One of comedy’s most effective tools is something known as a callback, wherein a story or a bit from earlier in a set is mentioned again later, and the repetition amplifies the joke’s effect. A callback helps to establish a rapport between the comedian and the audience; now they’re in on the joke together. In “Nanette,” Gadsby subverts this technique to devastating effect, returning to the story of the man who threatened her for flirting with his girlfriend outside a pub, only to back off when he realizes that she was a woman. When the story ends there, it’s funny—it’s a joke about the man’s ignorance. But the second time Gadsby recounts this, she tells us that the man in fact came back to her after he walked away, realizing his mistake. “I get it. You’re a lady faggot,” he told her. “I’m allowed to beat the shit out of you.” And he did. No one stopped the man from beating her, she says. She never reported the attack to the police, and, even though she was injured, she never took herself to the hospital. Recounting this, Gadsby’s eyes redden; her voice is loud and breaking. She points one hand emphatically outward, as if implicating the whole world in failing to protect her.

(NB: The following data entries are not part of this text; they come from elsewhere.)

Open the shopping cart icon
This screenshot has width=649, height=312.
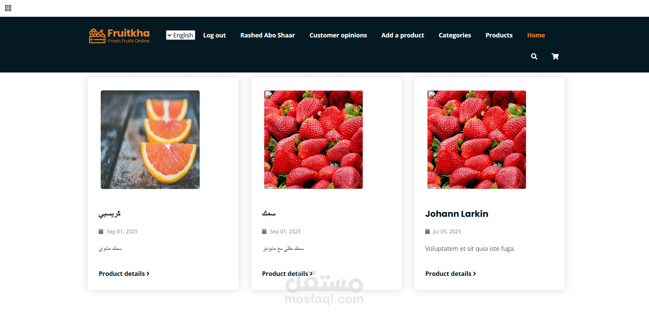coord(555,56)
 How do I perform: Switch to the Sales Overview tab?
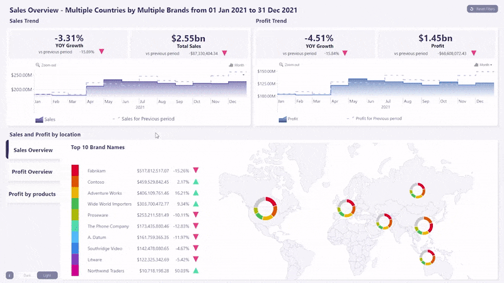coord(33,150)
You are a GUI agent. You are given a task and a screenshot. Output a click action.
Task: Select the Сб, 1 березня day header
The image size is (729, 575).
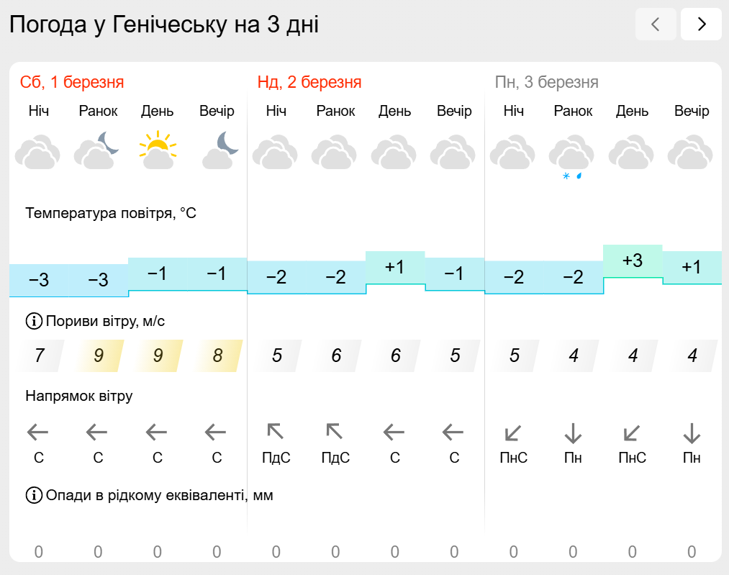72,82
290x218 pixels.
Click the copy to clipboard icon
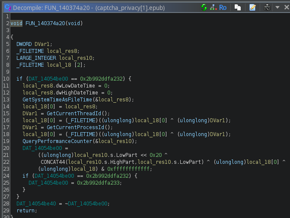pyautogui.click(x=238, y=7)
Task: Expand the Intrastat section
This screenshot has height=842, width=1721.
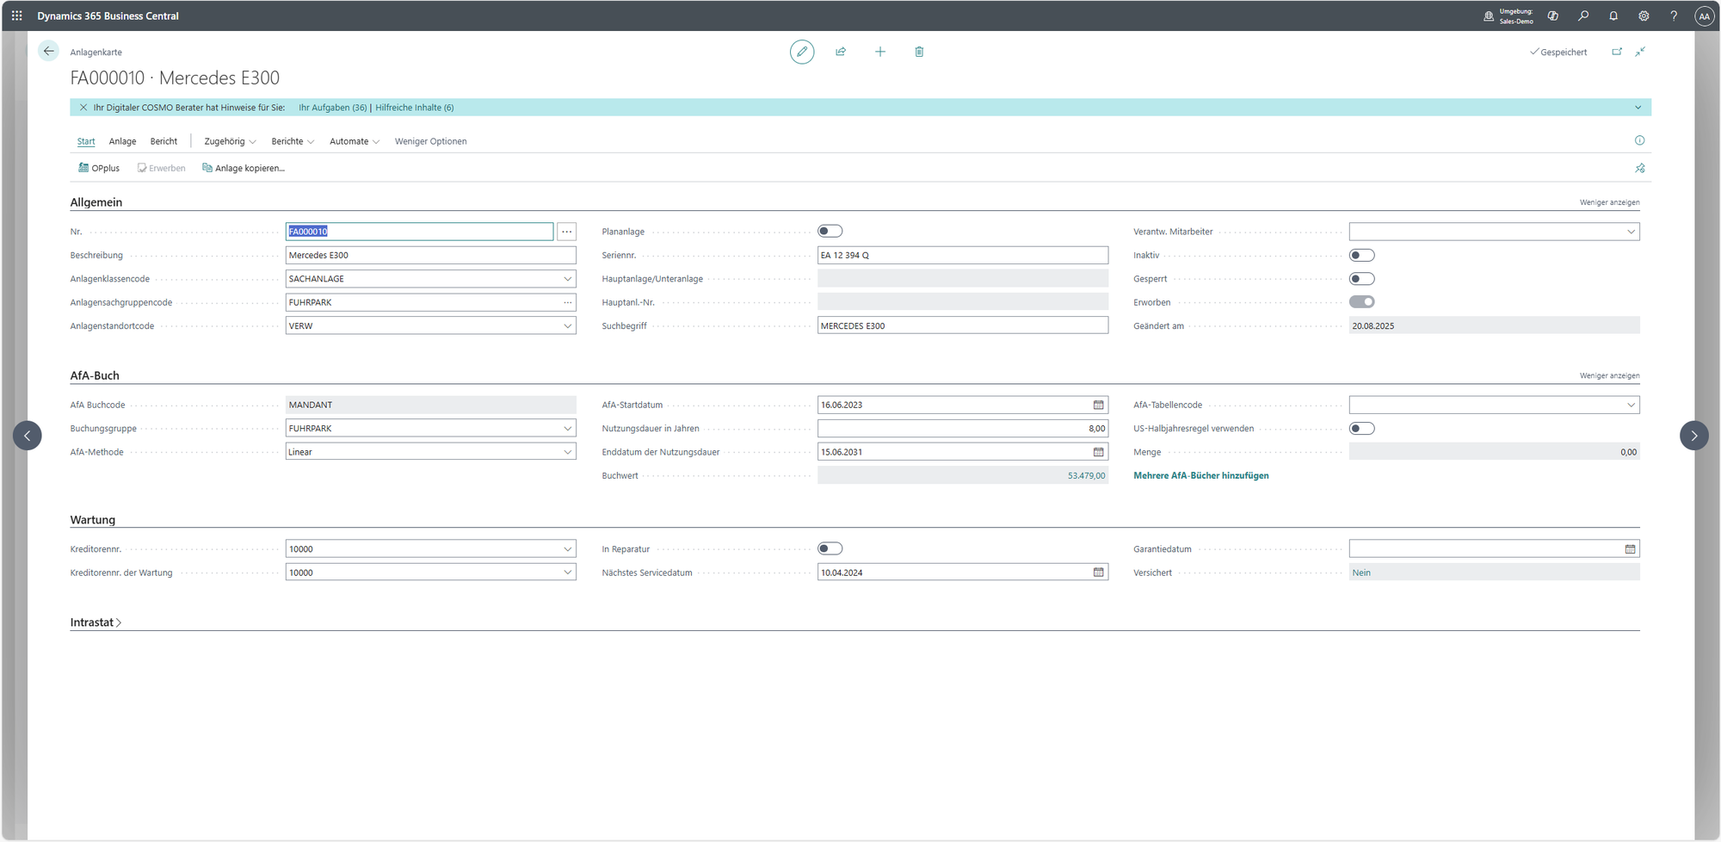Action: 96,622
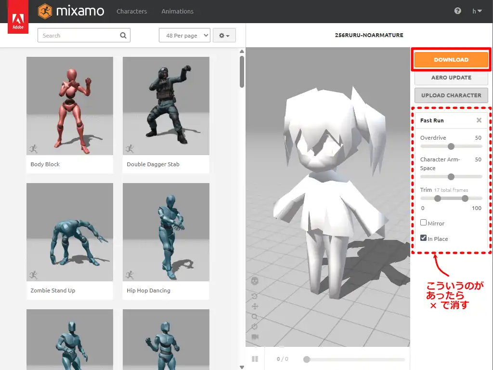This screenshot has height=370, width=493.
Task: Switch to the Animations tab
Action: click(177, 11)
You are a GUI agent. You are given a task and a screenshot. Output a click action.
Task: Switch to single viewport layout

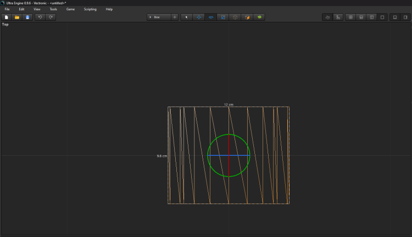[382, 17]
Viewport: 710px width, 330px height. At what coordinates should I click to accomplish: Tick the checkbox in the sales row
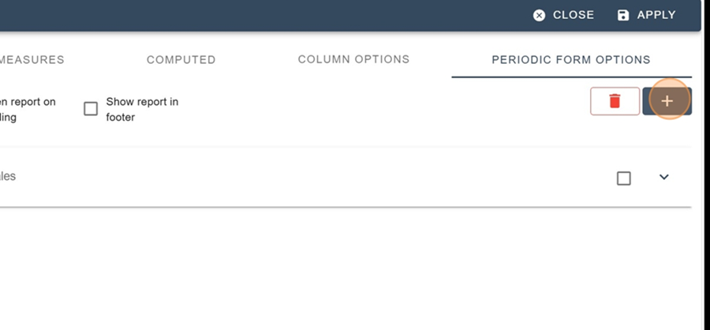(624, 178)
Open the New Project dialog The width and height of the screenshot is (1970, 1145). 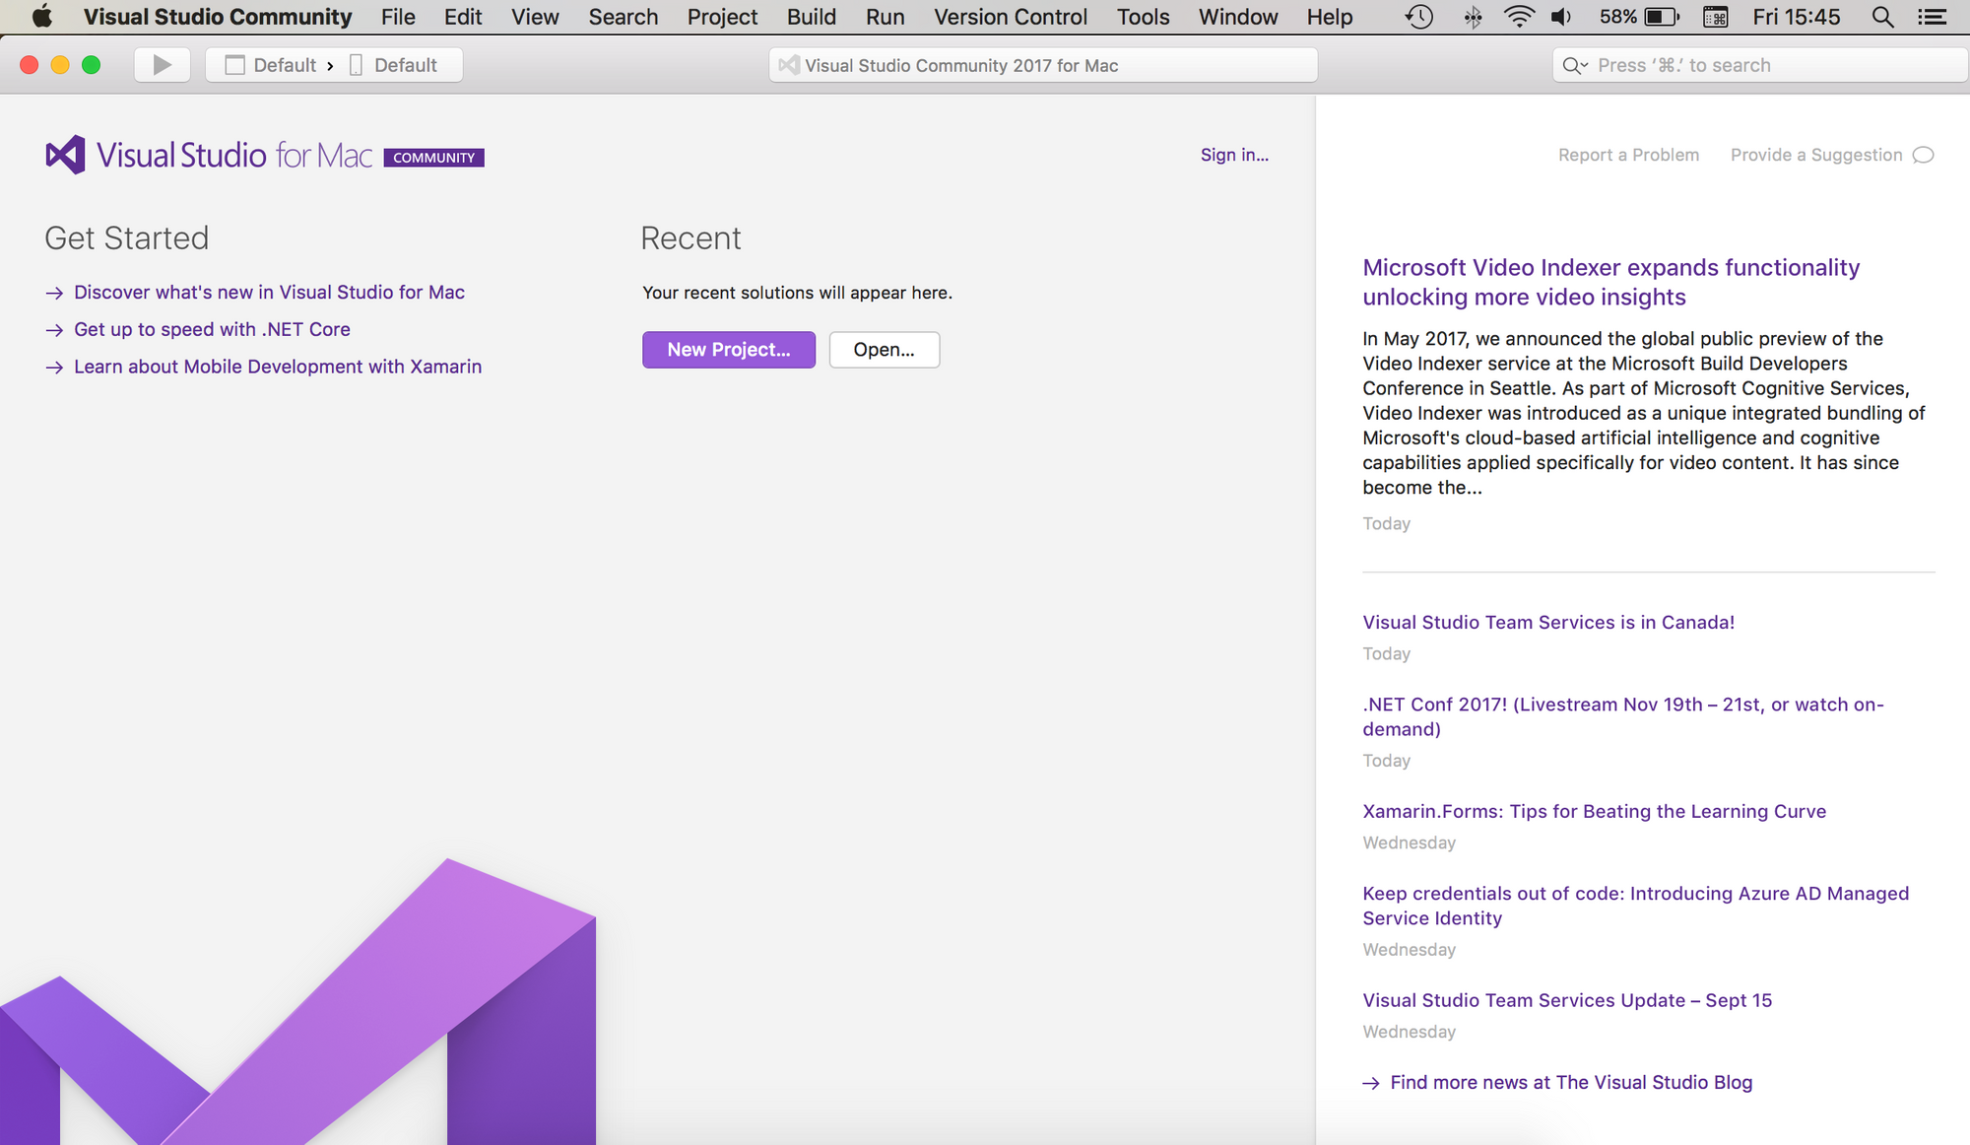click(x=729, y=349)
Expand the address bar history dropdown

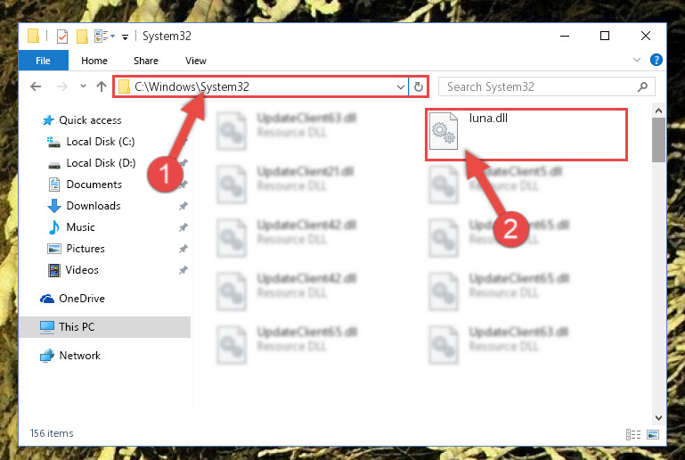tap(400, 86)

Watching Gadsby, it was impossible not to think of the many women who’ve come forward in recent months with stories of abuse that were years or even decades old. You could consider the #MeToo moment itself as a kind of callback, a collective return to stories that women have been telling one way—to others, to themselves—with a new, emboldened understanding that those past tellings had been inadequate. Like Gadsby, many women have excluded or elided the difficult parts of their stories for the sake of a punch line, the sake of not upsetting the status quo, or the sake of the comfort of their listeners. For many others, the #MeToo moment was not the first time they had spoken out; it was only the first time that they were listened to. Perhaps this is the most vital way in which “Nanette” reflects the events of the past year. In her interview with Nussbaum, Gadsby recounts that when she first began performing the show, she would be heckled by members of the audience—always by men, always at the point when she revealed that she had been sexually assaulted. It is hard to imagine that happening now. In her Netflix special, the crowd is rapt. People are paying attention.